Source data
#####

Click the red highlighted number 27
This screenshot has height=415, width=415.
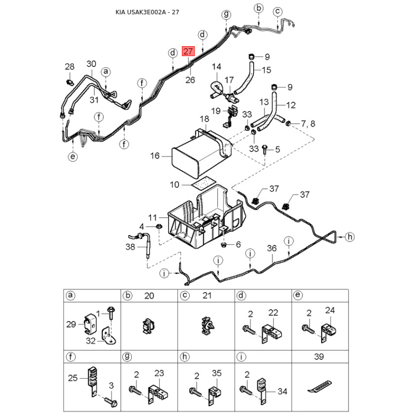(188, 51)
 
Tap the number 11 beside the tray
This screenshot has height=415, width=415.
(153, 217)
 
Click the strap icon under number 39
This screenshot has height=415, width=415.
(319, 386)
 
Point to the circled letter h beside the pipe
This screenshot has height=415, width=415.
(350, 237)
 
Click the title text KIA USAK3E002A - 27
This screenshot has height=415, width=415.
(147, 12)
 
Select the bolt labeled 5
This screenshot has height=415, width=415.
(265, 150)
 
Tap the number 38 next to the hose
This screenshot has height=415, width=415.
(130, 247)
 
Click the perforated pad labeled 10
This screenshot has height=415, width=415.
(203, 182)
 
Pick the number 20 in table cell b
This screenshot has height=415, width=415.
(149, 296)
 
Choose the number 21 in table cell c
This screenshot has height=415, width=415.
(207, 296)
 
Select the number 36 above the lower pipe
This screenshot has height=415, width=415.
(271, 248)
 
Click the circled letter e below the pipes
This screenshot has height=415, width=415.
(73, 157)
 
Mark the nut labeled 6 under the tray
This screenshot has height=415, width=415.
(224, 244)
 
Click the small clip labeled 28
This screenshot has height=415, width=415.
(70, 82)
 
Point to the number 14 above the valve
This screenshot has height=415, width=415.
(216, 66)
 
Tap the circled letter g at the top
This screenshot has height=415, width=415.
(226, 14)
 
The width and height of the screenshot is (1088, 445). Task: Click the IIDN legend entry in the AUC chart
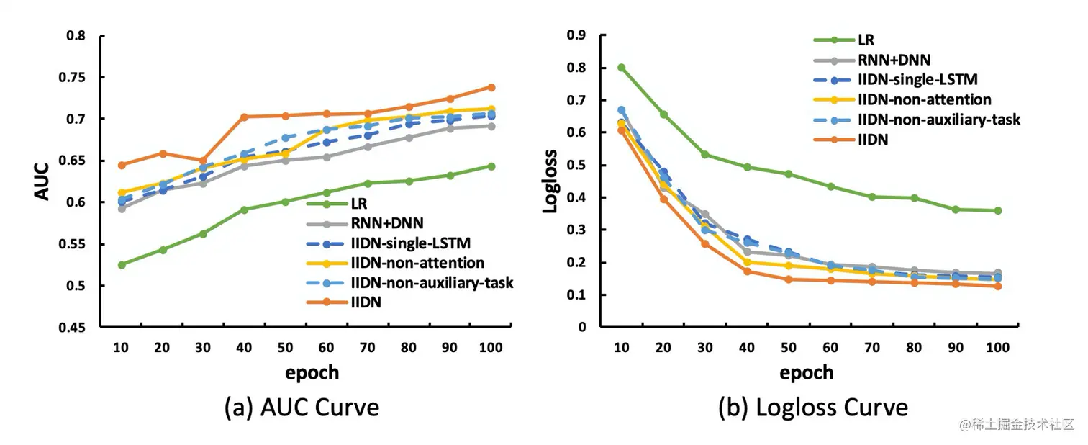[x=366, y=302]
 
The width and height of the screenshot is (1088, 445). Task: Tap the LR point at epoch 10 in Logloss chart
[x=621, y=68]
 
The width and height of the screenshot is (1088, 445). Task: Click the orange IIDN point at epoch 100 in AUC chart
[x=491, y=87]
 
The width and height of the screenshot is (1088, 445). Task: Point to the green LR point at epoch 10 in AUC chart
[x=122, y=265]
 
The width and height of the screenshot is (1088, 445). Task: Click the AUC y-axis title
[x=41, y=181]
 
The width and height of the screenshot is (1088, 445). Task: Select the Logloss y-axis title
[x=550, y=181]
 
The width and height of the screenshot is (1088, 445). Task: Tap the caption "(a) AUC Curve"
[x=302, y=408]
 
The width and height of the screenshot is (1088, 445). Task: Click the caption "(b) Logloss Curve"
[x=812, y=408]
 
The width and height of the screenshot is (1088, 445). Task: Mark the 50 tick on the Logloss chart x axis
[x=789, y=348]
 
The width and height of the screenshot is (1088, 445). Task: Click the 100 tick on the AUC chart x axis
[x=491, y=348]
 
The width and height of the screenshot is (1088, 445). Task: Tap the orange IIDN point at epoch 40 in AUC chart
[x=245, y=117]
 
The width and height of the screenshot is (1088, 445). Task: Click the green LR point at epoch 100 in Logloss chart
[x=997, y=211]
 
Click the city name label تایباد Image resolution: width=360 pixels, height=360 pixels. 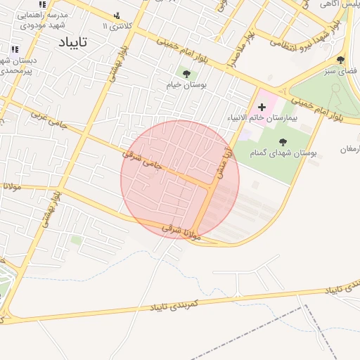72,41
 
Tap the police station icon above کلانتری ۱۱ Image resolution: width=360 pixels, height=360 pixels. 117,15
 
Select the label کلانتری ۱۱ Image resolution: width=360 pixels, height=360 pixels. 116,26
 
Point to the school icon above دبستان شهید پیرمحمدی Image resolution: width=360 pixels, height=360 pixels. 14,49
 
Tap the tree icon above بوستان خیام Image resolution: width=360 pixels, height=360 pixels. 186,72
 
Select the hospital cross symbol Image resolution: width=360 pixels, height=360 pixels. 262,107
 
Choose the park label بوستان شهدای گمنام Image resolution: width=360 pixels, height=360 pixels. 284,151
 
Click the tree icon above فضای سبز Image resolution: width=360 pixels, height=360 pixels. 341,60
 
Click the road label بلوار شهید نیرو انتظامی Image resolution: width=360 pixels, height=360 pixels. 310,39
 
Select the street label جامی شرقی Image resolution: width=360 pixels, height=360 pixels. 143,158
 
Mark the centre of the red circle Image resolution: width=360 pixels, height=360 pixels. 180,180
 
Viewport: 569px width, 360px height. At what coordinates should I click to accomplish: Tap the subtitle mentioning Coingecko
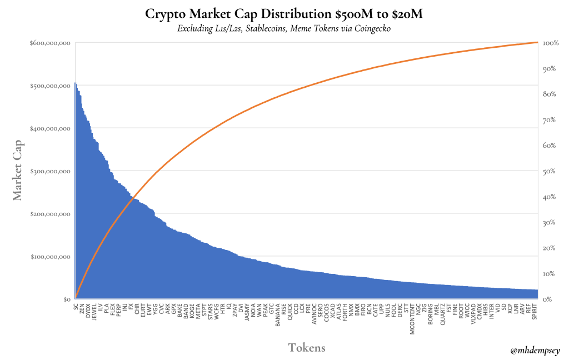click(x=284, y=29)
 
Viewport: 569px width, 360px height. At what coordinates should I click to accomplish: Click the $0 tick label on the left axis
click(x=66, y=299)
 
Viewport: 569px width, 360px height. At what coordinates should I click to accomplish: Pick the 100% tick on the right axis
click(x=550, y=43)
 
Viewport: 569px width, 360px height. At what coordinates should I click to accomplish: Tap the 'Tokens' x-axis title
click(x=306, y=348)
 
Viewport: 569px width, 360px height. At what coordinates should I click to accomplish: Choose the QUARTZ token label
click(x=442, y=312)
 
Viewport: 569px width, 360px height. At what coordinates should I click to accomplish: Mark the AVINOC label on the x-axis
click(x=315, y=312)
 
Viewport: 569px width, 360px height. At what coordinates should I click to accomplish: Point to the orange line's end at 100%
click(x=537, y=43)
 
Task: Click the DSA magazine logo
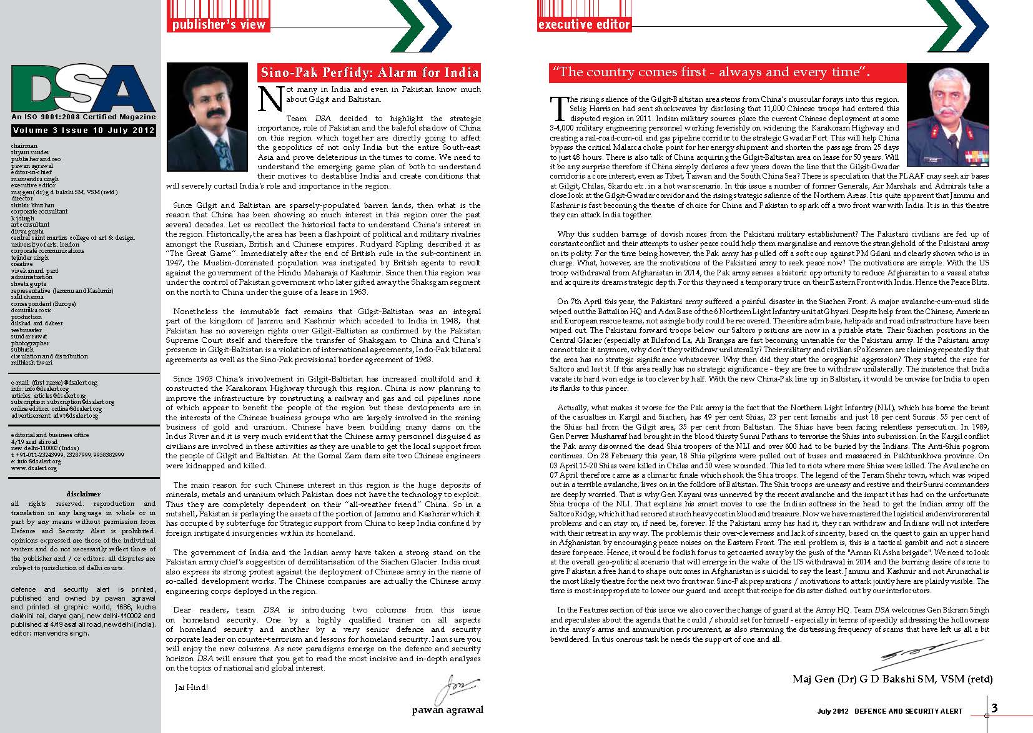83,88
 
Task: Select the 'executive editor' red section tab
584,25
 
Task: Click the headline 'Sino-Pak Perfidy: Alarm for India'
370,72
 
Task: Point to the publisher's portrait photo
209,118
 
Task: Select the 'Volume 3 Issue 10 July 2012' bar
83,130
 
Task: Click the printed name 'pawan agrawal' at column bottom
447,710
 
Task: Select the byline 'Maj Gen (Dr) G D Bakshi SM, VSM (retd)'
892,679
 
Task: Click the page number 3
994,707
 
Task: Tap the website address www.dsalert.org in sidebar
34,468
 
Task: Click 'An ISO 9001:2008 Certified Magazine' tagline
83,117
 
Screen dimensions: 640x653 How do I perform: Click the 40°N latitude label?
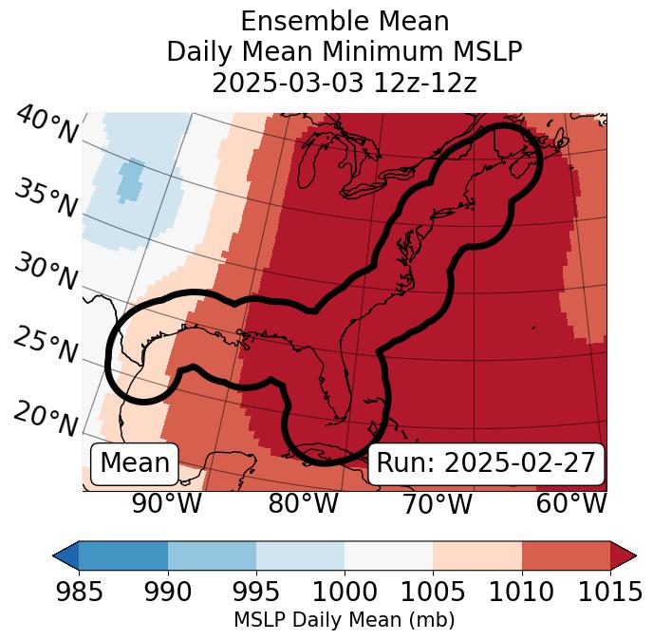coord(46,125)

#####

**Exercise task**
Begin at the line of the data that has "Click the tree" and stop after the line that has "Select the street", and rewrite those lines with "label" changed to "caption" and nothing else altered. Give only the edited lines.

**Answer to the exercise**
Click the tree icon above فضای سبز Image resolution: width=360 pixels, height=360 pixels. 341,60
 
Click the road caption بلوار شهید نیرو انتظامی Image resolution: width=360 pixels, height=360 pixels. 310,39
 
Select the street caption جامی شرقی Image resolution: width=360 pixels, height=360 pixels. 143,158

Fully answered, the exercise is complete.